Hi,
I am trying to understand training_iteration in the context of stopping the trial run. If I don’t specify the stopping condition, the trials run for 100 iterations. If I specify a value lower than 100, say:
analysis = tune.run(
trainable_cls,
scheduler=scheduler,
num_samples=100,
search_alg=algo,
config=config,
stop={"training_iteration": 32},
metric="loss",
mode="min")
The value is respected and the trial ends at 32 iterations. However, if I change this condition to a value above 100 the trials still stop at 100. How can I raise the number of iterations?
Thanks,
Vladimir
Hey @vblagoje, can you confirm from the output (example below) that what you’re seeing is that each of the 100 (num_samples
) trials is stopping at iter
100 when training_iteration
is set higher?
+-----------------------+------------+-------+--------+------------------+
| Trial name | status | loc | iter | total time (s) |
|-----------------------+------------+-------+--------+------------------|
| Trainable_5678d_00000 | TERMINATED | | 200 | 0.000630856 |
+-----------------------+------------+-------+--------+------------------+
Hey @matthewdeng ,
Not every trial run stops at 100 as I am running Bayesian search with the AsyncHyperBandScheduler scheduler.
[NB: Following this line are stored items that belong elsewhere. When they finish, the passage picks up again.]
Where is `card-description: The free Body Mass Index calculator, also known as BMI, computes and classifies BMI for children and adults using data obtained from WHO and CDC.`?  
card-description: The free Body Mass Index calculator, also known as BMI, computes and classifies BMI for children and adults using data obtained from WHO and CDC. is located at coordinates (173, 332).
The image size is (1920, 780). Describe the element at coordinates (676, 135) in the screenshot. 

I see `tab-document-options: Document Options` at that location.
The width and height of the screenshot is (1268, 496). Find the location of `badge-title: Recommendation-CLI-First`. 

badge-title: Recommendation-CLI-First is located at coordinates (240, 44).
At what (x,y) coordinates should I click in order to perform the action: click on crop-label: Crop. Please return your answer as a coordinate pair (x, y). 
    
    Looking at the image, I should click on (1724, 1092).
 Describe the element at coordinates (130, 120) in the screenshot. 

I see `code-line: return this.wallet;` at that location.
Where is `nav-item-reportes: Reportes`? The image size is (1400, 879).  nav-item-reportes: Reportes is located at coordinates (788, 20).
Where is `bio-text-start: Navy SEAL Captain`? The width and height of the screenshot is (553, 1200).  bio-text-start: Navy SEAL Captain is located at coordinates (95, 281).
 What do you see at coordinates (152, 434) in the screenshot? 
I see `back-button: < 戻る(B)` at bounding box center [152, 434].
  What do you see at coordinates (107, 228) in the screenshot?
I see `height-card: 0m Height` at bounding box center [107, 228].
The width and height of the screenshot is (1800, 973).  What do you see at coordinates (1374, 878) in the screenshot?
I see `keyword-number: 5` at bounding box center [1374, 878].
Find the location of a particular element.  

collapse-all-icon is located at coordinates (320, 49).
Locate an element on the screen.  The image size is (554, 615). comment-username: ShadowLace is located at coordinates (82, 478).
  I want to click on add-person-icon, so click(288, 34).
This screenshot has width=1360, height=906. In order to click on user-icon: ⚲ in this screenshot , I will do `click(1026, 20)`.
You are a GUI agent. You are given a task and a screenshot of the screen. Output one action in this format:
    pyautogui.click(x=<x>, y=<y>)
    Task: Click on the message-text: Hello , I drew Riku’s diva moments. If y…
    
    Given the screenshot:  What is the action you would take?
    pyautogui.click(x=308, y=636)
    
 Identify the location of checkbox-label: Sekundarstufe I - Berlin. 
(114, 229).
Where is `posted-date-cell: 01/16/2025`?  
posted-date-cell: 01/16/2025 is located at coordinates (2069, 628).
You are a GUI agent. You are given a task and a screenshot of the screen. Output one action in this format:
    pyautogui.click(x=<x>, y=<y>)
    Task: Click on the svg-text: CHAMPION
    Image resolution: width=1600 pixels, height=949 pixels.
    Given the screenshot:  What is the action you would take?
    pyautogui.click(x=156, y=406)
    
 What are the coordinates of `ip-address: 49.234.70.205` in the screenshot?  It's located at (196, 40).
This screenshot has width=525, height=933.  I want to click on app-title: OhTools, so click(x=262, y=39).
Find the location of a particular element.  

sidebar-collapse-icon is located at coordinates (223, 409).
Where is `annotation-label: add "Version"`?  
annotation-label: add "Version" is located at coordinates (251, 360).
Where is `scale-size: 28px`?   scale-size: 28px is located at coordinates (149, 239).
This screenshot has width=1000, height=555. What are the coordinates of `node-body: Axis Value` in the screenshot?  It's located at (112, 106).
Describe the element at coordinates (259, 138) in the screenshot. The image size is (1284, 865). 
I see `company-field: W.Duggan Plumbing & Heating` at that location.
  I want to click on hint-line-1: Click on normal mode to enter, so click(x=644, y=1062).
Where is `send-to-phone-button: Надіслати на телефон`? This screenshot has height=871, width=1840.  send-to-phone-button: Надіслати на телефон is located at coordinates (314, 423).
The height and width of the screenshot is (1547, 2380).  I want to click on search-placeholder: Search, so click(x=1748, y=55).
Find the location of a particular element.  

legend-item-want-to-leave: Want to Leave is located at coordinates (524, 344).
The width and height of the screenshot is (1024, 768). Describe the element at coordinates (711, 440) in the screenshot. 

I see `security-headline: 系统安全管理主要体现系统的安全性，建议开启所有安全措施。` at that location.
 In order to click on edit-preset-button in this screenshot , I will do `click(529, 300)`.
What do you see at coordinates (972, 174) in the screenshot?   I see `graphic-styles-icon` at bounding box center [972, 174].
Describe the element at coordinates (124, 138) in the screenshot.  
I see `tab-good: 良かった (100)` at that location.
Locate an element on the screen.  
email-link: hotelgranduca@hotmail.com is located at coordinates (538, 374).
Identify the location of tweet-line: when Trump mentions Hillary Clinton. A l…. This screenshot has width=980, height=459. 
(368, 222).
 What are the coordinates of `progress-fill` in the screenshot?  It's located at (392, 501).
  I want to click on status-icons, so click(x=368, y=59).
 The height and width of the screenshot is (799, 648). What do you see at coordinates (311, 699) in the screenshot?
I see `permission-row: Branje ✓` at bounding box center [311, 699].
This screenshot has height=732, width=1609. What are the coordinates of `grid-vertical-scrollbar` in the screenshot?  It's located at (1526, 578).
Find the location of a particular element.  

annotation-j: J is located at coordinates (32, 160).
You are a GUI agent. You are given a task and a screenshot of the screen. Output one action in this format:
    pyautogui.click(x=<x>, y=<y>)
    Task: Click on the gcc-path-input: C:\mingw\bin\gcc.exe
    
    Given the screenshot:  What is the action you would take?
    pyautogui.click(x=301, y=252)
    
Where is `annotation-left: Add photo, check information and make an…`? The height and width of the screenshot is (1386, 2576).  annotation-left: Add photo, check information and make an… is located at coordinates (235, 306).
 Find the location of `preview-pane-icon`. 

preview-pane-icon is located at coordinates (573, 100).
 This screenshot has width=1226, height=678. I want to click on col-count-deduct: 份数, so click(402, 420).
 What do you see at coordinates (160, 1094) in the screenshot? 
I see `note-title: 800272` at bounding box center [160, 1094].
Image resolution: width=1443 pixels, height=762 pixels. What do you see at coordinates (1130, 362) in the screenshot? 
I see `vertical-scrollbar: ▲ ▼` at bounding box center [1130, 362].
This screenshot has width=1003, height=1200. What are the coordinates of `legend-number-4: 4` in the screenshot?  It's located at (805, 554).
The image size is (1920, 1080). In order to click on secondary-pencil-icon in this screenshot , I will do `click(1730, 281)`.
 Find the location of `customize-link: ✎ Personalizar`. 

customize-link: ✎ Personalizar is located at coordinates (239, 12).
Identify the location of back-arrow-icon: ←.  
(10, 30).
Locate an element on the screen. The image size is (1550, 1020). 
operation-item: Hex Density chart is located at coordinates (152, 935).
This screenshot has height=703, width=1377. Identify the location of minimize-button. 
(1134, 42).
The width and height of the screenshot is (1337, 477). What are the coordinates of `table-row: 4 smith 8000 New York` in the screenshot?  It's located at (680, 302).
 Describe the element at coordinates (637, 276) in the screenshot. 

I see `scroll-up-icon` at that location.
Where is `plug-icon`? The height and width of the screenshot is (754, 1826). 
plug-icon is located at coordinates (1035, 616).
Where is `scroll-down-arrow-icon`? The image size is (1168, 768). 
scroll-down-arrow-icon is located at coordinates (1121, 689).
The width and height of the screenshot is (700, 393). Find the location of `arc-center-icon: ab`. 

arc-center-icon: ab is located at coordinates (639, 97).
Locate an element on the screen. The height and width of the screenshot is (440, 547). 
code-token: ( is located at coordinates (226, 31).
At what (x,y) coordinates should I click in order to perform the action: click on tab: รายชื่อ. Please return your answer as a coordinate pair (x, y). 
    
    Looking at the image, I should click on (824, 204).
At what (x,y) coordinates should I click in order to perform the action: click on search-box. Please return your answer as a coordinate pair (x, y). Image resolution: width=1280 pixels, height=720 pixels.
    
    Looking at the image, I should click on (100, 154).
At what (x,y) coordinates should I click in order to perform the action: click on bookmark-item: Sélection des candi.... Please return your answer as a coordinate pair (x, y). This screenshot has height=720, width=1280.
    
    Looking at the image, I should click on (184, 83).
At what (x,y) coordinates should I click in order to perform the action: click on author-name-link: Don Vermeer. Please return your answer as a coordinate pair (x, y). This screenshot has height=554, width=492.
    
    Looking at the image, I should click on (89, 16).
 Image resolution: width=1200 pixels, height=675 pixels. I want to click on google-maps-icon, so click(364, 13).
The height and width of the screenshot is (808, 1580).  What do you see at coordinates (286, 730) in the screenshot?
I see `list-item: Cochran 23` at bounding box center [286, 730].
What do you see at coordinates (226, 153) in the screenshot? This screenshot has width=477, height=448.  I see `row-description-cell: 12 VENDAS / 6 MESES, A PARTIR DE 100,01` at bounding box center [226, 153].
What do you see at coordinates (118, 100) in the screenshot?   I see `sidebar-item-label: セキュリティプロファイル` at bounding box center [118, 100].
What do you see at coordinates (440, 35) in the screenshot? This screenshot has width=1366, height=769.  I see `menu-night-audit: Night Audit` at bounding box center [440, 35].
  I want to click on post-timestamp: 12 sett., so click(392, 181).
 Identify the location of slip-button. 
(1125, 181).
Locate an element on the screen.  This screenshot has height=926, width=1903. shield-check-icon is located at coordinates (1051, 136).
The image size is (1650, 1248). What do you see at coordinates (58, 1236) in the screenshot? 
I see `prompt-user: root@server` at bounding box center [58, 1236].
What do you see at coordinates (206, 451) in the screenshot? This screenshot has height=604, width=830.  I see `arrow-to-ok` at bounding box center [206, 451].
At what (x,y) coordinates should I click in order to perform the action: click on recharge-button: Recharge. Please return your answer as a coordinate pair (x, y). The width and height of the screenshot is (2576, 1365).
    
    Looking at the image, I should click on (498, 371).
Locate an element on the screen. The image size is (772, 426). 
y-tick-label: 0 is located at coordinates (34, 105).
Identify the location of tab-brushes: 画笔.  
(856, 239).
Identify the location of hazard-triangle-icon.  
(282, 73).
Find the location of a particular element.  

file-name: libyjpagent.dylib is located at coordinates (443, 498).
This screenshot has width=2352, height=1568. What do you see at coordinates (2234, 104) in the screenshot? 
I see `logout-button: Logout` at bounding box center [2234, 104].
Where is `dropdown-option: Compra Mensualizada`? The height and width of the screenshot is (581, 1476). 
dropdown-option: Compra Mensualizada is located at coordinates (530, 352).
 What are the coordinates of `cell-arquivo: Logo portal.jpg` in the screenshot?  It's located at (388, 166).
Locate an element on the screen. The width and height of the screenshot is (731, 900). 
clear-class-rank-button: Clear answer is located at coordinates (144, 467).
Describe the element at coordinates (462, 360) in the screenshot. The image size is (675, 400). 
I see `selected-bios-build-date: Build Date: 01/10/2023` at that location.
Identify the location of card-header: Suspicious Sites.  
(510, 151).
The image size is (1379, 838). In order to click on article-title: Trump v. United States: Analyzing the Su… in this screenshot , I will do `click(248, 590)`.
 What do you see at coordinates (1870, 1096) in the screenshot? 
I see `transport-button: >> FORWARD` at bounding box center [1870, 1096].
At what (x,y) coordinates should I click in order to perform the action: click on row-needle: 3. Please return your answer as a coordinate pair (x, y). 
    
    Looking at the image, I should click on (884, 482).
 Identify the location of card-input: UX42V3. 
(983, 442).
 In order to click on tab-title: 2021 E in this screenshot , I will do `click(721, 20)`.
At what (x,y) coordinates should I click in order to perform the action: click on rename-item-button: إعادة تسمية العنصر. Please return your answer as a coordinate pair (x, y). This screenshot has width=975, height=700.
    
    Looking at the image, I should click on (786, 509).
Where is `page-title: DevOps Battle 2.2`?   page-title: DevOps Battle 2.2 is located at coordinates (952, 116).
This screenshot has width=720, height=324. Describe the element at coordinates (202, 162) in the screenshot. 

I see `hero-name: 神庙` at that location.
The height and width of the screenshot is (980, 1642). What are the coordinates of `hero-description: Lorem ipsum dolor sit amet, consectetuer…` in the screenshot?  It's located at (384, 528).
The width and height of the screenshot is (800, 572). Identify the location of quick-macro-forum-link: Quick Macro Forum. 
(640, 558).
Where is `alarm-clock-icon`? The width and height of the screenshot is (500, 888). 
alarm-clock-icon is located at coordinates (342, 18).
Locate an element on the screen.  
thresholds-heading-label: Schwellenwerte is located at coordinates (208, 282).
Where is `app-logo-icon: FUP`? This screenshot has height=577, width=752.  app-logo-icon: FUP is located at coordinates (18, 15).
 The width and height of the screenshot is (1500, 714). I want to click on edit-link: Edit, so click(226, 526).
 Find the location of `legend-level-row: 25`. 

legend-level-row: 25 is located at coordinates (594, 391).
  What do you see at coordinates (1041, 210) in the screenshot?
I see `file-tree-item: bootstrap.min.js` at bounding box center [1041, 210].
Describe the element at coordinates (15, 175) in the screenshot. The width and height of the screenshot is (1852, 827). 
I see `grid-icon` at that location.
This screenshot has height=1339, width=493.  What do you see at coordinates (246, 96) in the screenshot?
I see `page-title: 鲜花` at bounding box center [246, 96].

A few of them stopped at 100, many at 1 and a few around 10-15. Here is my full config:
algo = BayesOptSearch(metric="loss", mode="min")
algo = ConcurrencyLimiter(algo, max_concurrent=1)
scheduler = AsyncHyperBandScheduler()
trainable_cls = DistributedTrainableCreator(
distributed_bert_pretraining,
num_workers=config["n_gpu"],
backend="nccl",
num_gpus_per_worker=1)
tune_config = {
"phase1_learning_rate": tune.uniform(1e-5, 1e-3),
"weight_decay": tune.uniform(1e-4, 1e-1),
"warmup_proportion": tune.uniform(0.01, 0.20)
}
config = {**config, **tune_config}
print(f"Config for the tune is {config}")
analysis = tune.run(
trainable_cls,
scheduler=scheduler,
num_samples=50,
search_alg=algo,
config=config,
stop={"training_iteration": 320},
metric="loss",
mode="min")
Thanks in advance,
Vladimir
Thanks for sharing the code! This is because of the default values of AsyncHyperBandScheduler:
time_attr: str = "training_iteration",
max_t: int = 100,
You can increase the number of iterations by passing in a larger max_t
when initializing the AsyncHyperBandScheduler
.
Hey @matthewdeng,
You are right! Thanks again and all the best.